TEXTE DE L'EXERCICE
↓

Les scandales arrivent en nuées jusqu’à l’étouffant procès de l‘indigne officier Charles-
Benjamin Ullmo qui vendra crédulement en 1907 des renseignement à l’ennemi pour assouvir
ses besoins pécuniers à des fins opiomanes avec sa licencieuse maîtresse. C’est le premier
procès de l’opium avant l’hilare épopée de la « Nive », échouée dans la rade de Toulon en
1908, et de son commandant qui achèvera, par son opiacé et troublant sens de l‘orientation, de
ridiculiser la Royale !
Les éphémères empires coloniaux sont aujourd’hui les détenteurs d’un véritable trésor
matériel de l‘histoire militaro-narcotique.
Thomas de Quincy, célèbre auteur de « Les confessions d’un mangeur d’opium anglais»,
développera les souffrances provoquées par l‘addiction de la « chasse aux dragons ». Dès 1812, il découvre que sa consommation, sous toutes les formes, provoquant une dépendance
et une certaine béatitude par de nouvelles expressions.

↑

CONSIGNE 1
Traduisez en anglais la phrase suivante du texte de l'exercice : « Les éphémères empires coloniaux sont aujourd’hui les détenteurs d’un véritable trésor matériel de l‘histoire militaro-narcotique. »
CONSIGNE 2
Réécrivez le passage du texte de l'exercice qui débute aux mots "Thomas de Quincy, célèbre" et s'achève après "de nouvelles expressions.", en substituant "euphorie" à "béatitude".
CONSIGNE 3
D'après le texte de l'exercice, en quelle année la « Nive » s'est-elle échouée dans la rade de Toulon ?

EXTRAIT DU CORPUS
↓

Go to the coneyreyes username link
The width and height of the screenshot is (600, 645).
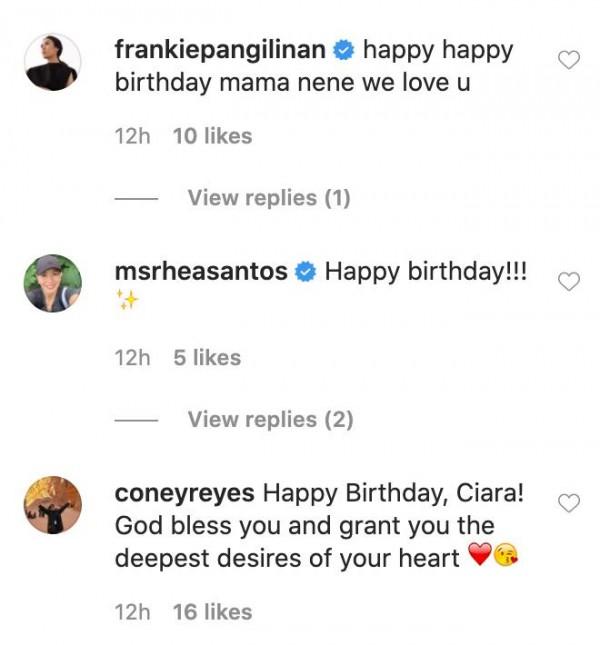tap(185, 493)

↑
↓

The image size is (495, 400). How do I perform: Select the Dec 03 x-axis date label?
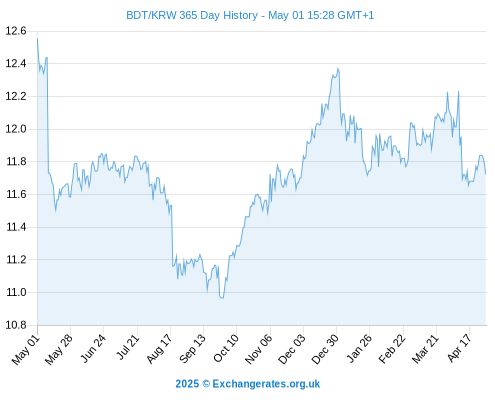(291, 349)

↑

VOTRE RÉPONSE 1
The short-lived colonial empires are today the holders of a genuine material treasure of military-narcotic history.

VOTRE RÉPONSE 2
Thomas de Quincy, célèbre auteur de « Les confessions d’un mangeur d’opium anglais»,
développera les souffrances provoquées par l‘addiction de la « chasse aux dragons ». Dès 1812, il découvre que sa consommation, sous toutes les formes, provoquant une dépendance
et une certaine euphorie par de nouvelles expressions.

VOTRE RÉPONSE 3
En 1908.